--- Aim ---
Reproduce only the data from the line with "White (809, 321)" to the line with "Product (745, 35)", swapping "been" for "were" and keeping everything else the same.
^^^^^^^^
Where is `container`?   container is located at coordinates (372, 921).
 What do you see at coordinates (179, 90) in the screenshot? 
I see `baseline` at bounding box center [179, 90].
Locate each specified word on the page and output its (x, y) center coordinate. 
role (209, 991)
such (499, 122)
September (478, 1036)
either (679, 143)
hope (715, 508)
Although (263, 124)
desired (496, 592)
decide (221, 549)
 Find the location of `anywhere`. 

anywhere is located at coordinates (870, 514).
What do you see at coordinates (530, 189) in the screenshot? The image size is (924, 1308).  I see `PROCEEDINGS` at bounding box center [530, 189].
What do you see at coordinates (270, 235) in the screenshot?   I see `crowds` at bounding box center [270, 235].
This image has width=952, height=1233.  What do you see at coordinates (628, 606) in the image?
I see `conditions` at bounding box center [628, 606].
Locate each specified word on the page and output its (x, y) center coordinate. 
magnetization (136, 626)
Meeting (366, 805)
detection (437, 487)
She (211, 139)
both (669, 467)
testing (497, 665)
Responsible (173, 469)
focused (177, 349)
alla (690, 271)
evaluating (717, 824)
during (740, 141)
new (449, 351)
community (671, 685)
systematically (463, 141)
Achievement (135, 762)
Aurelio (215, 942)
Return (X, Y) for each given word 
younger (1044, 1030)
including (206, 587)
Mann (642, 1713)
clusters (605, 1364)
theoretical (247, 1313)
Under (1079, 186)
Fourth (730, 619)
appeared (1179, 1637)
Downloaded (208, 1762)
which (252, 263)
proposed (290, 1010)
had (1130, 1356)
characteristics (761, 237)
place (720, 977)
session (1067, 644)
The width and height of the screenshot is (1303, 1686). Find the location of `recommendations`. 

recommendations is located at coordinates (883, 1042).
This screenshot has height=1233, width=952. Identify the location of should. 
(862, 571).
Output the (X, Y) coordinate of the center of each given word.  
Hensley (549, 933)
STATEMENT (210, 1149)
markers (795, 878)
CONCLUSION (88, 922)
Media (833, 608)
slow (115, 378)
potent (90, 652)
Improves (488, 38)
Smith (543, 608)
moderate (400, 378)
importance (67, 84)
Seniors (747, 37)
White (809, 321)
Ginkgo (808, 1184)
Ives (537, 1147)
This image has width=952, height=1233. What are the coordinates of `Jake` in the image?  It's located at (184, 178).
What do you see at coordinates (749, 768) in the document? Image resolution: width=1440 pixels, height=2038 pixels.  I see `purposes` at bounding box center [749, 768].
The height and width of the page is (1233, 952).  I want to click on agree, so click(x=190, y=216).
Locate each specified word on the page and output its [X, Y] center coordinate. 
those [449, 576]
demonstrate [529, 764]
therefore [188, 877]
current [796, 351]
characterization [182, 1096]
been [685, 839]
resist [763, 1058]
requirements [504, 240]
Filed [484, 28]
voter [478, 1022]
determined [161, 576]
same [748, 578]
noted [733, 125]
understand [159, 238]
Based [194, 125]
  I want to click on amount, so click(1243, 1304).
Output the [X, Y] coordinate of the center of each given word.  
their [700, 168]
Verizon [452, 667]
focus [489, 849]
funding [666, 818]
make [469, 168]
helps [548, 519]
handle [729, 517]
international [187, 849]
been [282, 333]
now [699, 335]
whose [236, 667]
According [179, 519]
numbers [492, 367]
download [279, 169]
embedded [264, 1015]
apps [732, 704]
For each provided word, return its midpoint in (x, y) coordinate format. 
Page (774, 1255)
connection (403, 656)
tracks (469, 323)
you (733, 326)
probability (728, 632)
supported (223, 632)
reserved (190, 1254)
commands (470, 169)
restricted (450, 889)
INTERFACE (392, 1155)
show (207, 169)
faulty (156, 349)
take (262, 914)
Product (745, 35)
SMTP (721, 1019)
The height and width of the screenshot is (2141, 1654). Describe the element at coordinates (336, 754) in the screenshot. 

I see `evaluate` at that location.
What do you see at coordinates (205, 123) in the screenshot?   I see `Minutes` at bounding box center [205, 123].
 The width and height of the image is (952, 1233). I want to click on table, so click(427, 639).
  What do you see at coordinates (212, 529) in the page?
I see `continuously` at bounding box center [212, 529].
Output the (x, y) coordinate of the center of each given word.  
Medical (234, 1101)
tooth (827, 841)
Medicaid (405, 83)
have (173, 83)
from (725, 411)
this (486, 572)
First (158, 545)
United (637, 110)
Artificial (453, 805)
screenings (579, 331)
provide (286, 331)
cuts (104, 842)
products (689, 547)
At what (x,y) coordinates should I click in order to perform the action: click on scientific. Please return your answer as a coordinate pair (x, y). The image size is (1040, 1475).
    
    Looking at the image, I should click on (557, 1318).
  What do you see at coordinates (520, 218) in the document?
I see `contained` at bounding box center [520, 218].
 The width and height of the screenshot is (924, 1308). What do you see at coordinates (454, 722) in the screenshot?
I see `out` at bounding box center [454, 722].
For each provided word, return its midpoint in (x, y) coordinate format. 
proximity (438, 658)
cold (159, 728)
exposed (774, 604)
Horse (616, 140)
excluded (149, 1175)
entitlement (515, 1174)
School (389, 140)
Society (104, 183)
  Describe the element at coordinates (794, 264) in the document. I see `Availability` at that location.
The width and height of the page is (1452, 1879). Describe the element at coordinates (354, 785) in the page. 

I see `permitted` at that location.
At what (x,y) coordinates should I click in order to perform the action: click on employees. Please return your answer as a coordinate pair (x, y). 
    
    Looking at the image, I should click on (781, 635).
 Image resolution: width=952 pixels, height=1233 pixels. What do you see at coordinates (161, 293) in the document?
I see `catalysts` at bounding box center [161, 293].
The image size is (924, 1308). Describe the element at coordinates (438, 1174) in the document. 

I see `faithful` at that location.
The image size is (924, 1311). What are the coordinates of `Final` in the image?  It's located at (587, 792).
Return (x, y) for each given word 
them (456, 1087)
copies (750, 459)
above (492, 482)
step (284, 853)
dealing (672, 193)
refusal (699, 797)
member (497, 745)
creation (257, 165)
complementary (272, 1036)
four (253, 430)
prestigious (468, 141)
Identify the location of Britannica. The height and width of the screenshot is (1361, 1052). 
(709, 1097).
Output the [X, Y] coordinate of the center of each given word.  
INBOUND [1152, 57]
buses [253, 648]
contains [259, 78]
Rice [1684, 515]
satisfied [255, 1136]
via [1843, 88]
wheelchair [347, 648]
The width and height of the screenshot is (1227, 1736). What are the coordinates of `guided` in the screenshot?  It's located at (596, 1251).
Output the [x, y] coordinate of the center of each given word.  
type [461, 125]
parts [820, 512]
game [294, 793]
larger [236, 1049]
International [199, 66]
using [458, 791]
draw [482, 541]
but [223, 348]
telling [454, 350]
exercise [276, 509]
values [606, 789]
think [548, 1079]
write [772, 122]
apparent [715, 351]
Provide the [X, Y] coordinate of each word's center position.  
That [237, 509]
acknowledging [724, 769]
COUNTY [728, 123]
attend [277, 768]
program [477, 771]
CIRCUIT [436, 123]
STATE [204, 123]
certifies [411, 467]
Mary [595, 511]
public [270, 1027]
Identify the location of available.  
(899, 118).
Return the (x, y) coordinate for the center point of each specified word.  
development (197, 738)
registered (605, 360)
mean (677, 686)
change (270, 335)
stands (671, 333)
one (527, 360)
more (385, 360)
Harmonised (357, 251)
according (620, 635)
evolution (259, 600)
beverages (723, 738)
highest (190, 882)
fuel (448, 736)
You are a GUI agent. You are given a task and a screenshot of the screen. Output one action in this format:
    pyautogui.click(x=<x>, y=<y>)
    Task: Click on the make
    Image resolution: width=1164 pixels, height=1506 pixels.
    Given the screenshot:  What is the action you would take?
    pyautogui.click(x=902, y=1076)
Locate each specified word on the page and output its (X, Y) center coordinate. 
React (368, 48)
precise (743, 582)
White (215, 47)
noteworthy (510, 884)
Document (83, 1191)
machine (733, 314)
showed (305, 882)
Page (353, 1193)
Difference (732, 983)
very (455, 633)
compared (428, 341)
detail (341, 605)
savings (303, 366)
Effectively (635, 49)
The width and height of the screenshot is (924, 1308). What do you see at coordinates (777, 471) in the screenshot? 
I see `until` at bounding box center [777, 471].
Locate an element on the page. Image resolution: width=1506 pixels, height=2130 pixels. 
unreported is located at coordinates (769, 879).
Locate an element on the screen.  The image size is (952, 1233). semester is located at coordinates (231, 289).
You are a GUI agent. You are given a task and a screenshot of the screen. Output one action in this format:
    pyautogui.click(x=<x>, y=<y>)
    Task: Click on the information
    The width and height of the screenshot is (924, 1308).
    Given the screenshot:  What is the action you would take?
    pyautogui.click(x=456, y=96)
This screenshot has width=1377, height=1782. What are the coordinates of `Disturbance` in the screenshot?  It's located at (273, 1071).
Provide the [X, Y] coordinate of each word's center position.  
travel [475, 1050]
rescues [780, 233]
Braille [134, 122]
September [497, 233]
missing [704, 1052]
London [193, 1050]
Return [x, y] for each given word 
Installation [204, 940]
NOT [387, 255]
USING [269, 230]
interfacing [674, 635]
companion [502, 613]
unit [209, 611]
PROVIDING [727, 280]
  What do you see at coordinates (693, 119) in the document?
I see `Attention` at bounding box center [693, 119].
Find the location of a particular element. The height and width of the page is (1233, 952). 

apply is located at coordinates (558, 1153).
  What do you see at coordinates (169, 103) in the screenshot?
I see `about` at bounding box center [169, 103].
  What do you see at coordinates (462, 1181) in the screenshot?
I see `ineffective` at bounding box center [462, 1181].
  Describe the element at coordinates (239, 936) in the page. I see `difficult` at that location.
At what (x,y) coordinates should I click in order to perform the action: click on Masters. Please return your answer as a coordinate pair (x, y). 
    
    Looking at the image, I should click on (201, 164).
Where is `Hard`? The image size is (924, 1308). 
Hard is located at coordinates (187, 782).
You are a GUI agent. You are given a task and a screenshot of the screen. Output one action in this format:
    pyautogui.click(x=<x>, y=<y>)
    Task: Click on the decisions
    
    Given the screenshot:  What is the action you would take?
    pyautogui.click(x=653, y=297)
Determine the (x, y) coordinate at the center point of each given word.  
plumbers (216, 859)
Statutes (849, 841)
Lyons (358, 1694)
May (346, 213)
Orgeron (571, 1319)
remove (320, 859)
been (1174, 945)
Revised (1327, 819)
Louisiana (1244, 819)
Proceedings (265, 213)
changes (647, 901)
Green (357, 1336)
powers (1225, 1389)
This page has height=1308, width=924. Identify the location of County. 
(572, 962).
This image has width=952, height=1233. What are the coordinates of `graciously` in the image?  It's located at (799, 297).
^^^^^^^^
--- Written reply ---
White (809, 321)
Ginkgo (808, 1184)
Ives (537, 1147)
This image has width=952, height=1233. What are the coordinates of `Jake` in the image?  It's located at (184, 178).
What do you see at coordinates (749, 768) in the document? Image resolution: width=1440 pixels, height=2038 pixels.  I see `purposes` at bounding box center [749, 768].
The height and width of the page is (1233, 952).  I want to click on agree, so click(x=190, y=216).
Locate each specified word on the page and output its [X, Y] center coordinate. 
those [449, 576]
demonstrate [529, 764]
therefore [188, 877]
current [796, 351]
characterization [182, 1096]
were [685, 839]
resist [763, 1058]
requirements [504, 240]
Filed [484, 28]
voter [478, 1022]
determined [161, 576]
same [748, 578]
noted [733, 125]
understand [159, 238]
Based [194, 125]
  I want to click on amount, so click(1243, 1304).
Output the [X, Y] coordinate of the center of each given word.  
their [700, 168]
Verizon [452, 667]
focus [489, 849]
funding [666, 818]
make [469, 168]
helps [548, 519]
handle [729, 517]
international [187, 849]
were [282, 333]
now [699, 335]
whose [236, 667]
According [179, 519]
numbers [492, 367]
download [279, 169]
embedded [264, 1015]
apps [732, 704]
For each provided word, return its midpoint in (x, y) coordinate format. 
Page (774, 1255)
connection (403, 656)
tracks (469, 323)
you (733, 326)
probability (728, 632)
supported (223, 632)
reserved (190, 1254)
commands (470, 169)
restricted (450, 889)
INTERFACE (392, 1155)
show (207, 169)
faulty (156, 349)
take (262, 914)
Product (745, 35)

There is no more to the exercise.